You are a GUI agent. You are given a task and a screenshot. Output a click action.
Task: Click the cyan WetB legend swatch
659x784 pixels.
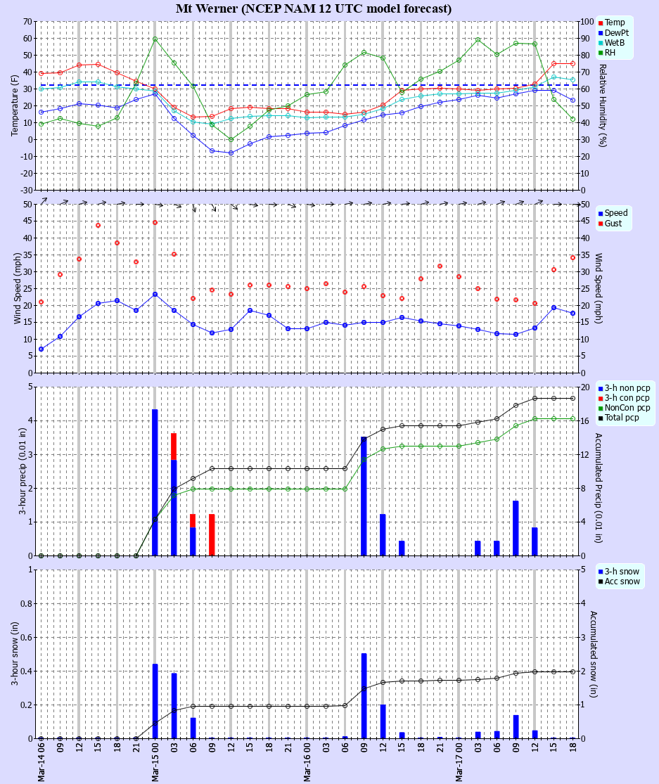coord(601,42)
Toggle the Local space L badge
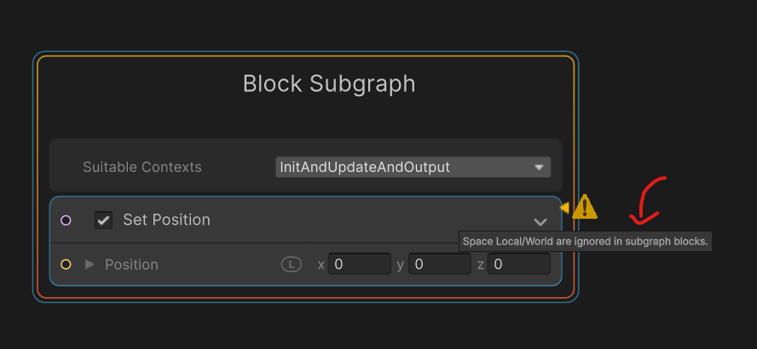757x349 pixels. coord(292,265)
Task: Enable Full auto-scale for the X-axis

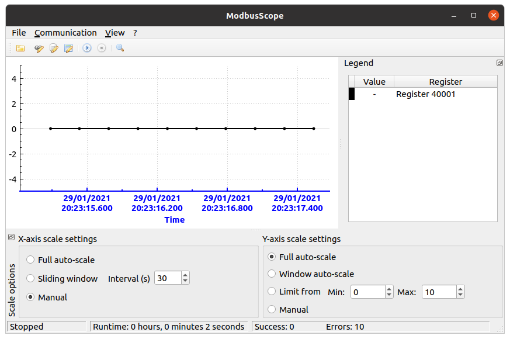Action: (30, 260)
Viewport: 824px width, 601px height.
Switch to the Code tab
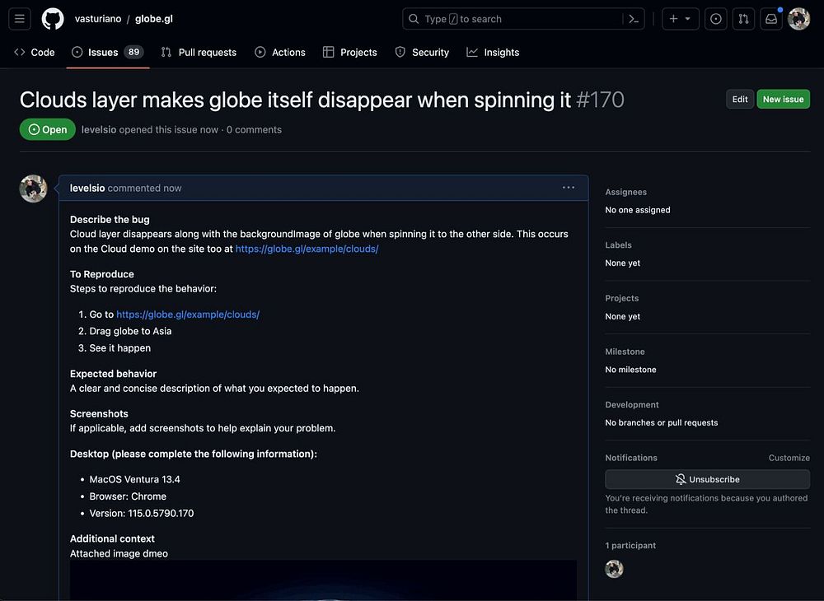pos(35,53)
...
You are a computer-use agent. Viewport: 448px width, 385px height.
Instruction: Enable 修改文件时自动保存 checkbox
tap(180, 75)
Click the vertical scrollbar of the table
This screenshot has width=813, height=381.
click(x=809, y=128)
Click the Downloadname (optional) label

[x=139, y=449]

AIM -
Give the lines from the one containing "You are a computer-use" through the one containing "[x=139, y=449]" as a Markdown table with columns n and Line, numbering each row and omitting blank lines.

OUTPUT FOR THIS TASK -
| n | Line |
|---|---|
| 1 | You are a computer-use agent. Viewport: 448px width, 385px height. |
| 2 | Instruction: Enable 修改文件时自动保存 checkbox |
| 3 | tap(180, 75) |
| 4 | Click the vertical scrollbar of the table |
| 5 | This screenshot has width=813, height=381. |
| 6 | click(x=809, y=128) |
| 7 | Click the Downloadname (optional) label |
| 8 | [x=139, y=449] |